PAGE TEXT:
begin

At each crosspoint there is a transistor means having an emitter
connection for connecting to the control line of the transmission
line group of one of the sets of transmission line groups and a
base connection for connecting to the control line of the
transmission line group of the other of the sets of transmission
line groups. The transistor means also has a collector connection
through a blocking means to the gate electrode of each of the
controlled latching semiconductor devices at the crosspoint. All
current flow between the control lines at the crosspoint is caused
to flow across an emitter-base junction of the transistor means
thereby causing collector current to flow into the gate electrodes
of the controlled latching semiconductor devices at the
crosspoint.
A blocking means is connected between the gate electrode of each
controlled latching semiconductor device and a collector connection
of the transistor means in order to block the flow of current along
the path from the signal line connected to the first signal
electrode of the semiconductor device, into the semiconductor
device, from the gate electrode to the collector connection,
through the transistor means, and from the base connection of the
transistor means to the control line connected to the base
connection. The blocking means prevent the flow of transient
leakage currents during switching as will be explained
hereinbelow.
When coincident pulses are applied to selected control lines of the
first and second sets of transmission line groups, current is
caused to flow through the transistor means at the crosspoints
selected by the particular control lines. Current flows from the
transistor means to the gate electrodes of associated controlled
latching semiconductor devices thereby establishing particular
signal transmission paths between the selected transmission line
groups through those controlled latching semiconductor devices.
BRIEF DESCRIPTION OF THE DRAWING
Additional objects, features, and advantages of switching circuits
in accordance with the invention will be apparent from the
following detailed discussion together with the accompanying
drawing wherein the single FIGURE is a schematic circuit diagram of
a 2-by-2 matrix from an array of crosspoint switching circuits in
accordance with the present invention.
DETAILED DESCRIPTION OF THE INVENTION
Shown in the drawing is a switching array which for simplicity is a
2-by-2 matrix of switching crosspoints. The crosspoint switching
elements 10, 11, 12, and 13 may be fabricated as monolithic
integrated circuits in a single body of semiconductor material.
With the array as illustrated, either the first or second group of
transmission lines 14 and 15 of a first set can be connected to
either the first or second transmission line group 16 or 17 of a
second set as desired. That is, any transmission line group 14 or
15 of the first set may be connected to any transmission line group
16 or 17 of the second set by activation of the appropriate
crosspoint switching circuit 10, 11, 12, or 13. Each of the
transmission line groups 14, 15, 16, and 17 as illustrated includes
two signal lines 21 and 22, 23 and 24, 25 and 26, and 27 and 28,
and a single control line 29, 30, 31, and 32, respectively.

end

GIVEN ENTRIES:
begin

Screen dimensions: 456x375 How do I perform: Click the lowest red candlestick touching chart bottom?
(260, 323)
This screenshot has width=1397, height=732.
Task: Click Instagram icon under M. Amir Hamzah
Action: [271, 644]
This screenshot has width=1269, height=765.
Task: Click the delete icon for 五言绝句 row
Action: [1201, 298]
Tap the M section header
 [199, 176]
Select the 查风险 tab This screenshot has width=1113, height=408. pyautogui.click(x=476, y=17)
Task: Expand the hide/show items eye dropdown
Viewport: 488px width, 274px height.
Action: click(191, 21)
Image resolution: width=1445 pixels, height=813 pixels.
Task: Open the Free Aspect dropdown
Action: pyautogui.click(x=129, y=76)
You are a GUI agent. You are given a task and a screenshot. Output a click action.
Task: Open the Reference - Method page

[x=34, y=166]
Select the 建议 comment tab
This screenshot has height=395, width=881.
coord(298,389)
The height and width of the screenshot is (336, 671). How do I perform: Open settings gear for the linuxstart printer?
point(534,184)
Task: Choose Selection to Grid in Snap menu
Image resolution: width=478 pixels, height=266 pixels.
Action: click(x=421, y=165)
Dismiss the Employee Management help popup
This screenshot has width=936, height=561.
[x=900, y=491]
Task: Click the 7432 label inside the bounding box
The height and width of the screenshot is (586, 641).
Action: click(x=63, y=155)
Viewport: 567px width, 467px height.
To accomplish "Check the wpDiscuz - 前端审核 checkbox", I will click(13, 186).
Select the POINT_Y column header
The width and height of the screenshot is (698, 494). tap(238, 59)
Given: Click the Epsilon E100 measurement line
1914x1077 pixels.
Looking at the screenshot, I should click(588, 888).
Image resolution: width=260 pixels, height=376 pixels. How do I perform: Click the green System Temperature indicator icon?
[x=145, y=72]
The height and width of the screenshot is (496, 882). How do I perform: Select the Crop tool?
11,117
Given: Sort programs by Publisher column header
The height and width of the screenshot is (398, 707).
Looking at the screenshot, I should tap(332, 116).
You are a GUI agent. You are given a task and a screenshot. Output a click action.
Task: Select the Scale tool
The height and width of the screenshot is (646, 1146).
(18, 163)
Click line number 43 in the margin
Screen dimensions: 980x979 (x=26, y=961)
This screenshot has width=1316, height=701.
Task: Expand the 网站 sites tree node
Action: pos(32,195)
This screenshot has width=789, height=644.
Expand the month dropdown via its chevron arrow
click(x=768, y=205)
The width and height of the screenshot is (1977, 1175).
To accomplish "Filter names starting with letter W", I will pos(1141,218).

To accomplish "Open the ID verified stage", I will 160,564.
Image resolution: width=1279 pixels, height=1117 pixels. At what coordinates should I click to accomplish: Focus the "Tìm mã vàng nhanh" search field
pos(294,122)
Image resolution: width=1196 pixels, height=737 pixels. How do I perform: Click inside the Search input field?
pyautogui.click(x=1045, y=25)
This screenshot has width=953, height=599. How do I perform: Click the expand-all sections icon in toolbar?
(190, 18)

end

WHAT TO WORK ON: Carry on the crosspoint switching circuit description from the point where it stops, starting right after its final sentence.

EXPECTED OUTPUT:
All of the crosspoint switching circuits 10, 11, 12, and 13 of the
array are identical. For illustrative purposes, the crosspoint
switching circuit 12 of the matrix which when activated serves to
connect the first transmission line group 14 of the first set with
the second transmission line group 17 of the second set will be
described in detail. The switching circuit 12 includes a first
silicon controlled switch (SCS) 35 with its anode connected
directly to signal line 21 of the first transmission line group 14
of the first set and with its cathode connected directly to signal
line 27 of the second transmission line group 17 of the second set.
Similarly, a second silicon controlled switch 36 has its anode
connected to the other signal line 22 of the first transmission
line group 14 of the first set and its cathode connected directly
to the other signal line 28 of the second transmission line group
17 of the second set. A resistance 37 is connected between the
control or gate electrode and the cathode electrode of the first
silicon controlled switch 35, and a second resistance 38 is
similarly connected between the gate electrode and the cathode
electrode of the second silicon controlled switch 36.
The control ine 29 of the first transmission line group 14 of the
first set is connected to a transistor arrangement at an emitter
connection 41, and the control line 32 of the second transmission
line group 17 of the second set is connected to the transistor
arrangement at a base connection 42. The transistor arrangement
includes a first PNP transistor 43 having its emitter connected to
the emitter connection 41 through an emitter resistance 44, and
having its base connected directly to the base connection 42. The
collector of the first PNP transistor 43 is connected through a
diode 45 to the gate electrode of the first silicon controlled
switch 35.
The transistor arrangement also includes a second PNP transistor 50
having its emitter connected through an emitter resistance 51 to
the emitter connection 41, and its base connected to the base
connection 42. The collector of the second transistor 50 is
connected through a diode 52 to the gate electrode of the second
silicon controlled switch 36.
The switching circuit 12 operates in the following manner to
provide signal paths between the first transmission line group 14
of the first set and the second transmission line group 17 of the
second set. Under quiescent conditions, the silicon controlled
switches 35 and 36 are non-conducting and provide a high impedance
thus isolating the two transmission line groups from each other. A
suitable biasing potential is applied between the signal lines 21
and 27 and between signal lines 22 and 28 by appropriate external
circuitry (not shown) to forward bias the silicon controlled
switches 35 and 36, respectively, below their breakdown
potential.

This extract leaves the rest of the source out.